--- START Given records ---

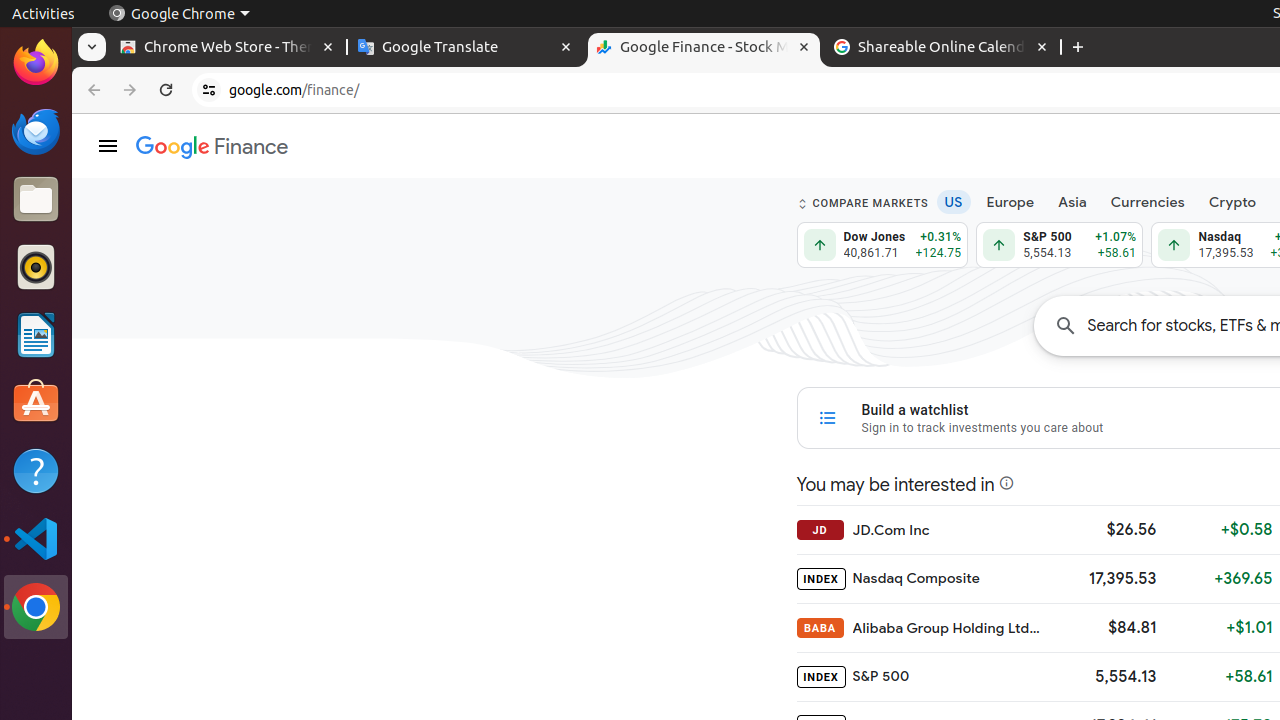  I want to click on 'View site information', so click(209, 90).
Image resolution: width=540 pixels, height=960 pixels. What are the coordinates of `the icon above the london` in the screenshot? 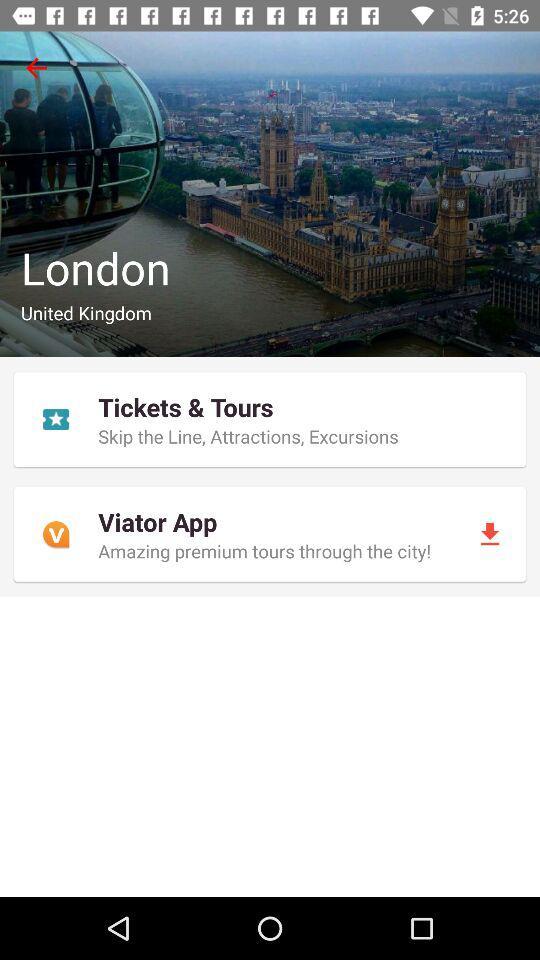 It's located at (36, 68).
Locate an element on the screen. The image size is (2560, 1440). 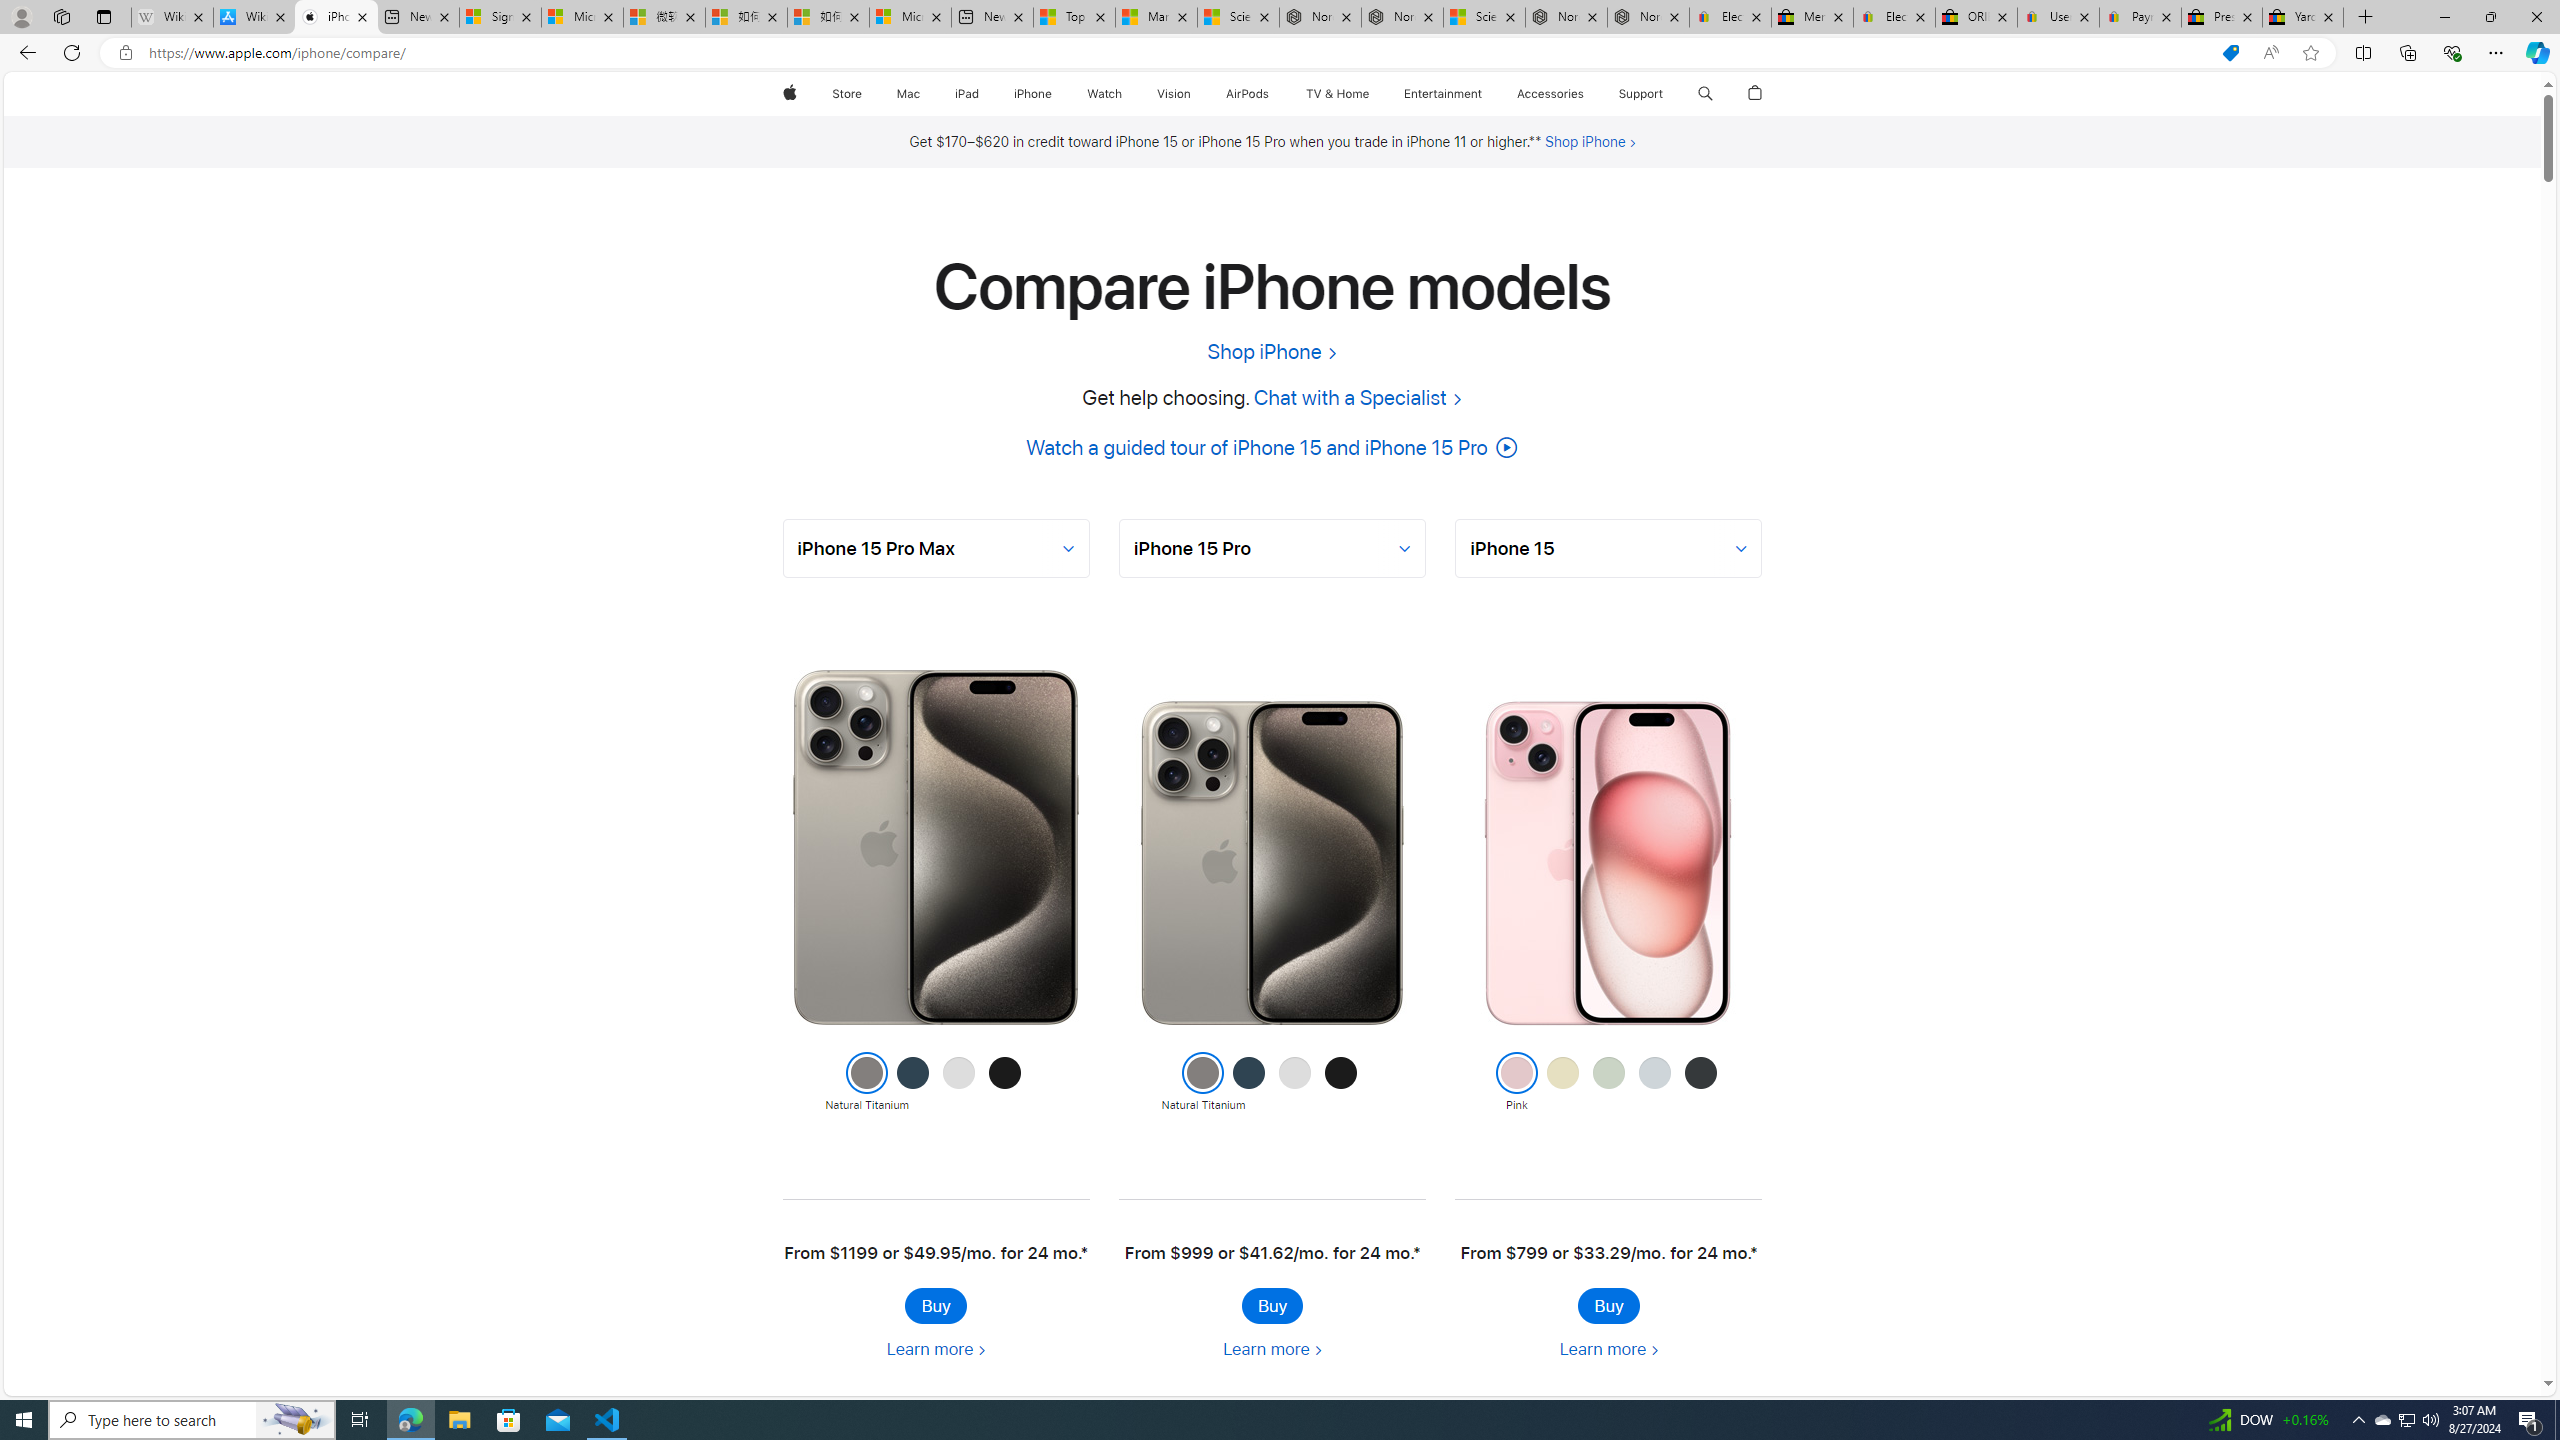
'Entertainment menu' is located at coordinates (1485, 93).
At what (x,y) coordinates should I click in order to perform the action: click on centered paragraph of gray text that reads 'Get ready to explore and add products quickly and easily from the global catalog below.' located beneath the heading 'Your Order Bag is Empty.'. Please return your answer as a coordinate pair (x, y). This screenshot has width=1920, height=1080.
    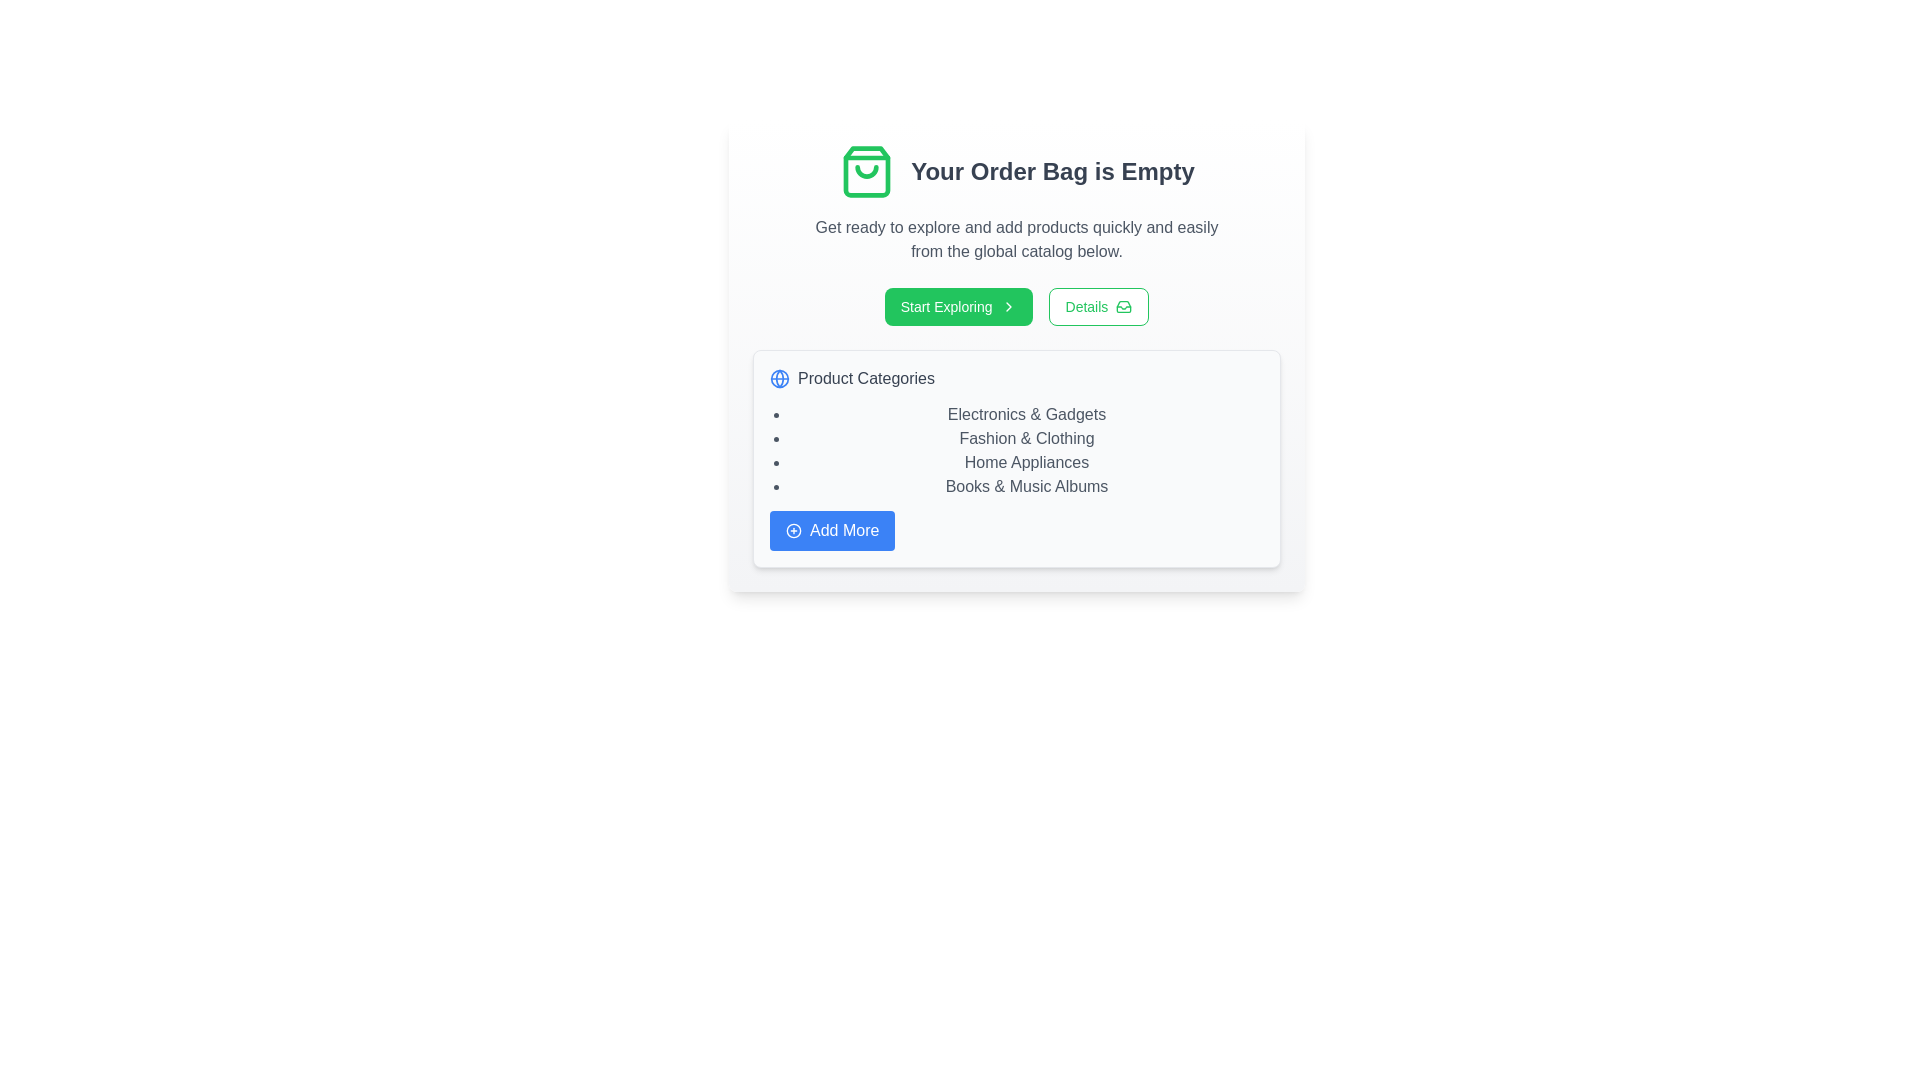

--- END Given records ---

● **Written problem**
Reproduce the data word for word, starting at the line that contains "Locate an element" and continuing through the end of the data. Leave the pictures out.

● **Full answer**
Locate an element on the screen. The image size is (2560, 1440). 
'Entertainment menu' is located at coordinates (1485, 93).
At what (x,y) coordinates should I click in order to perform the action: click on centered paragraph of gray text that reads 'Get ready to explore and add products quickly and easily from the global catalog below.' located beneath the heading 'Your Order Bag is Empty.'. Please return your answer as a coordinate pair (x, y). This screenshot has width=1920, height=1080.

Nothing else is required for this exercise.